Ciudad de México. - La necropsia realizada a Edith Guadalupe Valdés Zaldívar determinó que su fallecimiento fue causado por una herida profunda de arma cortopunzante que perforó uno de sus pulmones, ocasionando hemorragia interna. Este hallazgo es fundamental para la investigación en curso.
Los informes forenses destacan que, además de la herida fatal, el cuerpo de Edith presentaba múltiples contusiones en el rostro y otros signos de agresión física severa. Se sospecha que la violencia utilizada fue ocasionada por un objeto contundente, posiblemente un desarmador, lo que indica la brutalidad del ataque.
El crimen se perpetró en un edificio ubicado en la alcaldía Benito Juárez, donde la joven había sido convocada para una aparente entrevista laboral. La Fiscalía General de Justicia de la Ciudad de México ha incorporado los resultados de la autopsia en el marco de la investigación bajo el protocolo de feminicidio, lo que refleja la gravedad del asunto.
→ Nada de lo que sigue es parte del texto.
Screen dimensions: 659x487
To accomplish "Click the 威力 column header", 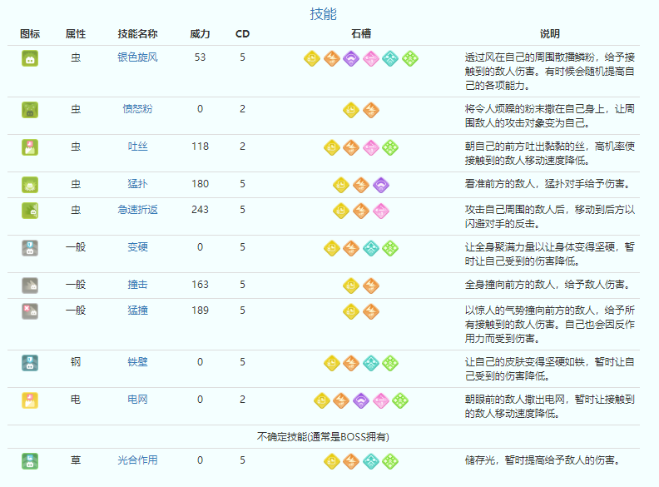I will tap(200, 34).
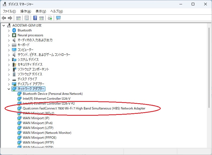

Las investigaciones han comenzado a identificar las posibles armas involucradas en el crimen, incluyendo no solo el objeto punzocortante, sino también un instrumento similar a un desarmador. Esto contribuye a delinear las líneas de investigación pertinentes.
Como parte de la operación, las autoridades han ejecutado una orden de aprehensión contra un individuo que presuntamente se desempeñaba como vigilante del edificio y quien tuvo un altercado previo con la víctima. Entre las pruebas recolectadas se encuentran informes de criminalística y manchas de sangre halladas en la caseta de vigilancia, donde se presume ocurrieron los hechos.